Don’t fret the debt

I’m one of 21 authors (signatories?) of a Nicholas Gruen-instigated opinion piece in today’s AFR, arguing that modest levels of government debt are a perfectly appropriate response to a major downturn. Full text over the fold.

Debt for Development Makes Sense say 21 Prominent Australian Economists

Australian Financial Review, 3 June 2009 

In Paul Krugman’s words, right now, “knowledge is our only defence against catastrophe”. A natural reaction would be to retreat into timidity. But that would repeat mistakes that exacerbated the Great Depression by giving in to our fears and phobias. IMF Chief Economist Olivier Blanchard has a similarly blunt message. “Above all, adopt clear policies and act decisively. Do too much rather than too little.”

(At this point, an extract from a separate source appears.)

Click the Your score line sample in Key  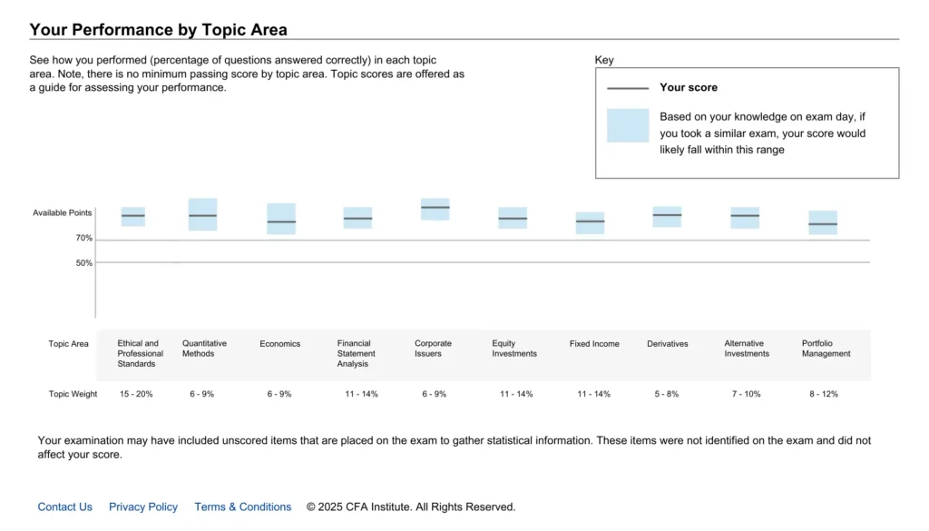coord(628,88)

Of course other things being equal it’s better for governments to be debt free. But as any homebuyer knows, debt can help us build assets now that we couldn’t otherwise afford, and repay the costs when the assets bear fruit. Australia entered this crisis relatively well placed to weather the storm. In addition to the recent mineral boom, for twenty five years Australian governments have consistently stressed fiscal responsibility and taken large political risks doing what they thought right for Australia, for instance with tax reform and fiscal austerity during the mid 1980s and again in the mid to late 1990s.

Many developed countries were already running cash deficits and had substantial public debt before the financial crisis. However all of them have accepted one lesson of the Great Depression – that during a downturn we should let the ‘automatic stabilisers’ work by loosening budgets temporarily as revenue falls and outlays on welfare relief increase.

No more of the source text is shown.